On Fri, May 29, 2020 at 08:48:14AM +0200, Martin Pieuchot wrote:
> On 28/05/20(Thu) 14:59, Vitaliy Makkoveev wrote:
> > socket(2) layer is already protected by solock(). It grabs NET_LOCK()
> > for inet{,6}(4) sockets, but all other sockets are still under
> > KERNEL_LOCK().
> >
> > I guess solock is already placed everythere it's required. Also `struct
> > file' is already mp-safe.
> >
> > Diff below introduces rwlock `unp_lock'. It's like NET_LOCK()'s
> > `netlock' but for PF_UNIX sockets. This lock protects the whole PF_UNIX
> > layer. Vnode layer accessed in "connect" "bind" and "desconnect" cases
> > is still under KERNEL_LOCK().
> >
> > I'am experimenting with his diff since 19.04.2020 and my test systems,
> > include Gnome workstaion are stable, without any issue.
>
> Looks great, more tests are required :)
>
> Your diff has many trailing spaces, could you remove them? Commonly
> used editors or diff programs have a way to highlight them :)
Ok I will fix it.
>
> One comment:
>
> > Index: sys/kern/uipc_usrreq.c
> > ===================================================================
> > RCS file: /cvs/src/sys/kern/uipc_usrreq.c,v
> > retrieving revision 1.142
> > diff -u -p -r1.142 uipc_usrreq.c
> > --- sys/kern/uipc_usrreq.c 16 Jul 2019 21:41:37 -0000 1.142
> > +++ sys/kern/uipc_usrreq.c 1 May 2020 13:47:11 -0000
> > @@ -409,12 +418,17 @@ unp_detach(struct unpcb *unp)
> > {
> > struct vnode *vp;
> >
> > + rw_assert_wrlock(&unp_lock);
> > +
> > LIST_REMOVE(unp, unp_link);
> > if (unp->unp_vnode) {
> > + /* this is an unlocked cleaning of `v_socket', but it's safe */
> > unp->unp_vnode->v_socket = NULL;
> > vp = unp->unp_vnode;
> > unp->unp_vnode = NULL;
> > + KERNEL_LOCK();
> > vrele(vp);
> > + KERNEL_UNLOCK();
>
> Why is it safe? That's what the comment should explain :) If the code
> doesn't take the lock that implies it is not required. Why it is not
> required is not obvious.
>
The only place where `v_socket' is accessed outside PF_UNIX layer is
kern/kern_sysctl.c:1143. This is just pointer to integer cast. Pointer
assignment is atomic.
Also we are accessing this `unp' in unp_detach(), unp_bind() and
unp_connect() but they are serialized by `unp_lock'.
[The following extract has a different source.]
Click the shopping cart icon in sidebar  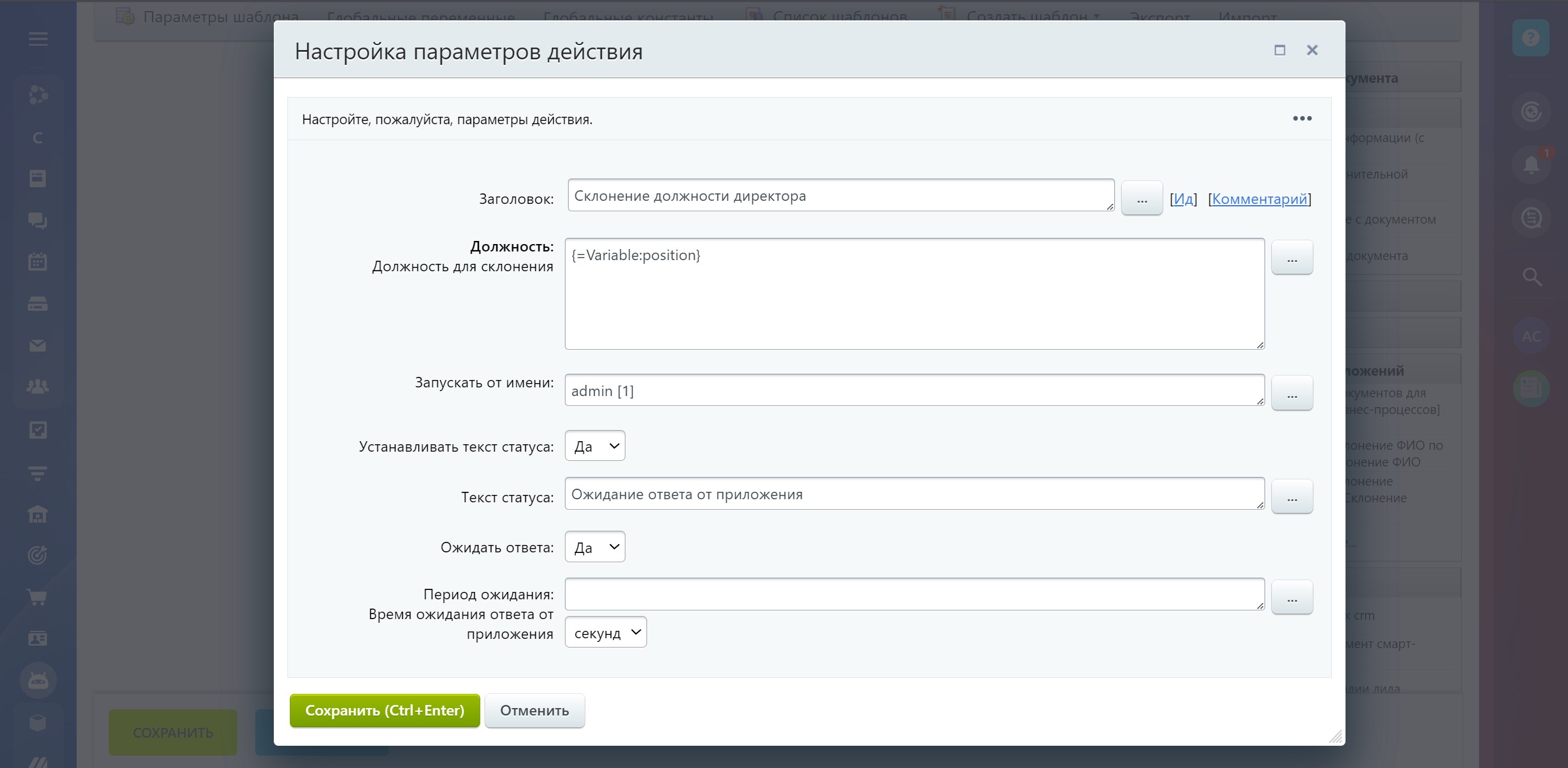38,597
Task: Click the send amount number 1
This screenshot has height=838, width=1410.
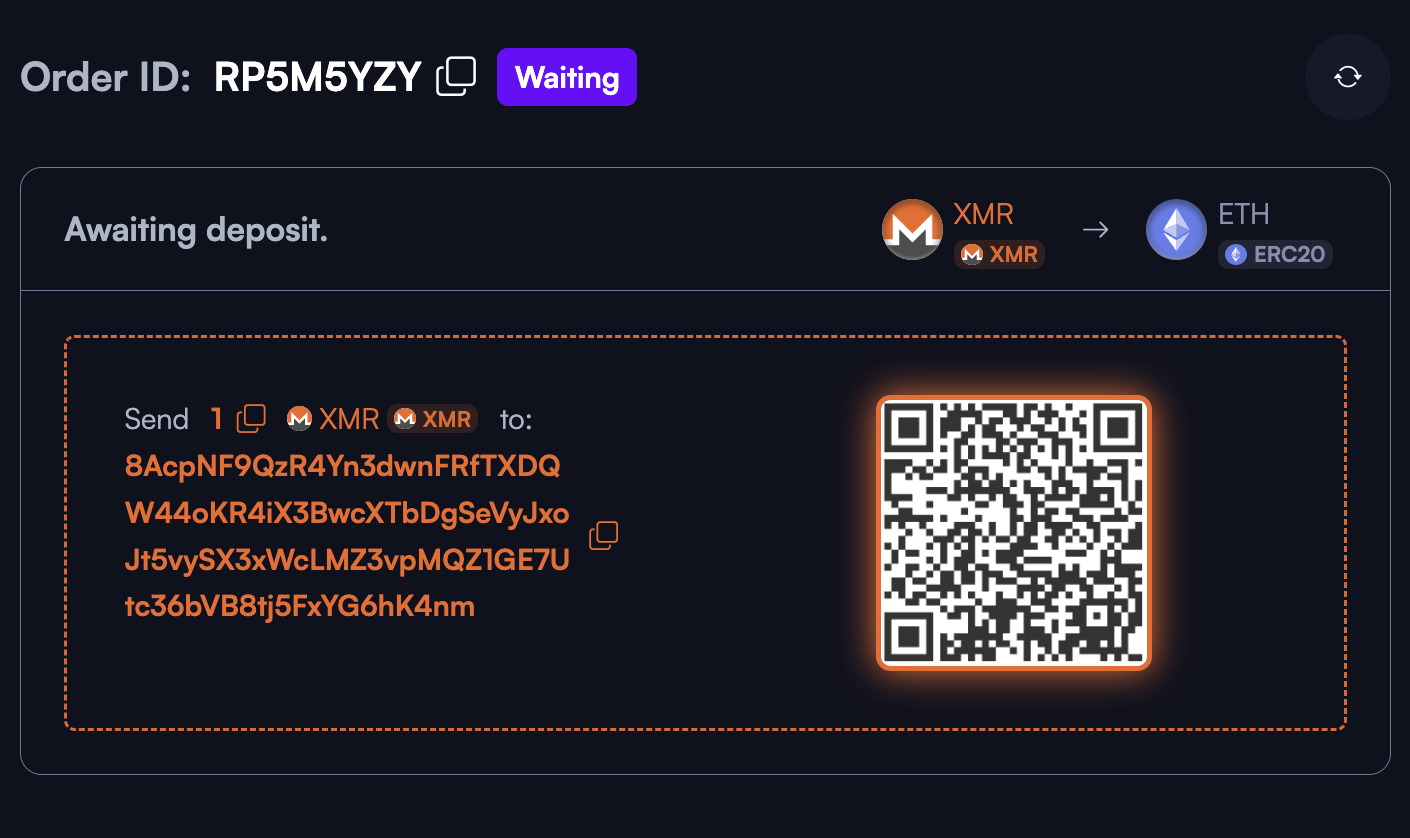Action: (x=216, y=418)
This is the last reference to this `unp' and also there is the only
reference in socket layer to `unp_vnode'. Since `unpcb' has no reference
counter we can't add assertion to be sure this is the last reference to
`unp'. We can check reference count of vnode. But since sys_open() and
unp_detach() are not serialized by KERNEL_LOCK(), vn_open() called by
doopenat() will raise `v_usecount' before `v_type' check
(kern/vfs_vnops.c:112). And `vn->v_usecount' in this unp_detach() call
can be "2".
In fact, only vrele(9) should be called under KERNEL_LOCK() to protect
vnode. If we want to put "KASSERT(vn->v_usecount==1)" we should move it
under KERNEL_LOCK() before `v_socket' cleaning to be sure there is no
concurency with sys_open().
Something like this:
if (unp->unp_vnode) {
KERNEL_LOCK();
KASSERT(unp->unp_vnode->v_usecount == 1);
unp->unp_vnode->v_socket = NULL;
vp = unp->unp_vnode;
unp->unp_vnode = NULL;
vrele(vp);
KERNEL_UNLOCK();
}
I will update diff if this is required.